In previous articles I have explained how heavy short-selling triggers stop-loss orders and margin calls on investors in gold ETFs. Scared out of their shares or forced out by margin calls, investors’ add to the downward price pressure caused by the shorts. Bullion banks and prominent investors such as Soros are the only ones who can redeem GLD shares for physical metal. They purchase the shares that are sold in response to the falling gold price, and present the shares for redemption in gold metal.

Insiders familiar with the process describe it as looting the ETFs of their gold basis.

In my last column I described how the orchestration of a falling gold price in the paper market protects the dollar’s value from the Federal Reserve’s policy of printing 1,000 billion new ones annually. The other beneficiary of the operation is the financial elite who buy up at low prices the ETF shares sold into a falling market and redeem them for gold. Like all other forms of wealth in the West, gold is being concentrated in fewer hands, while the elite shout “bear market, get out of gold.”

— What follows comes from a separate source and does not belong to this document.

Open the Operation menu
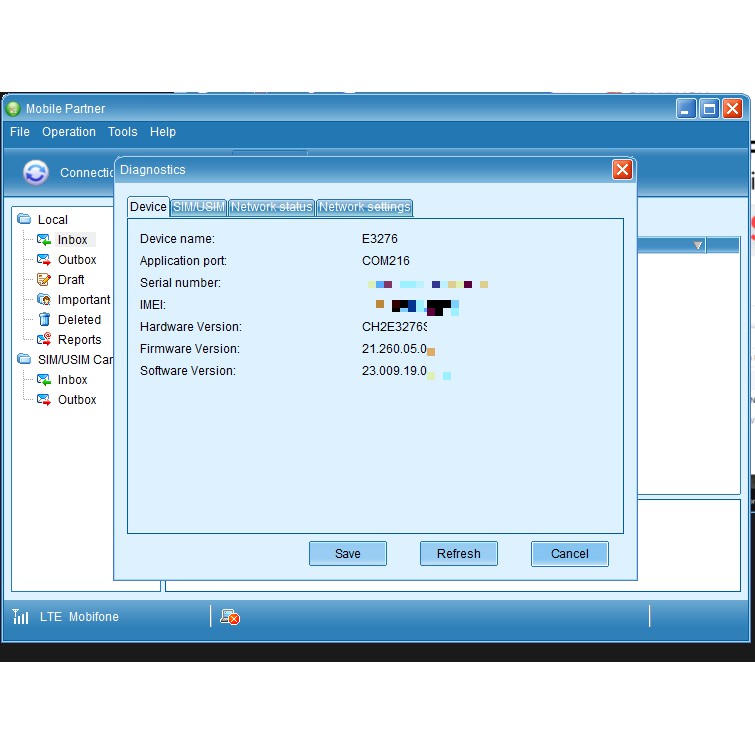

The orchestrated decline in gold and silver prices is apparent from the fact that the demand for bullion in the physical market has increased while short sales in the paper market imply a flight from bullion. As a hedge fund manager told me, it is a Wall Street axiom that volume follows price. Bull markets are characterized by rising prices on high volume. Conversely bear markets feature declining prices on low volume. The current bear market in gold consists of paper gold declining steadily while demand has escalated rapidly for physical metal. This strongly indicates that demand for physical gold continues to be in a bull market despite the savage attacks on paper gold.

If the orchestration is apparent to me, a person with no experience as a gold trader, it certainly must be apparent to federal regulators. But don’t expect any action from the Commodities Future Trading Corporation. It is headed by a former Goldman Sachs executive.

And don’t expect any investigation from the financial press. The financial press sees a bear market while supplies of bullion decline, premiums over spot rise, and even publicly declared bears such as George Soros make highly leveraged bets that will fail in the absence of a bull market in gold.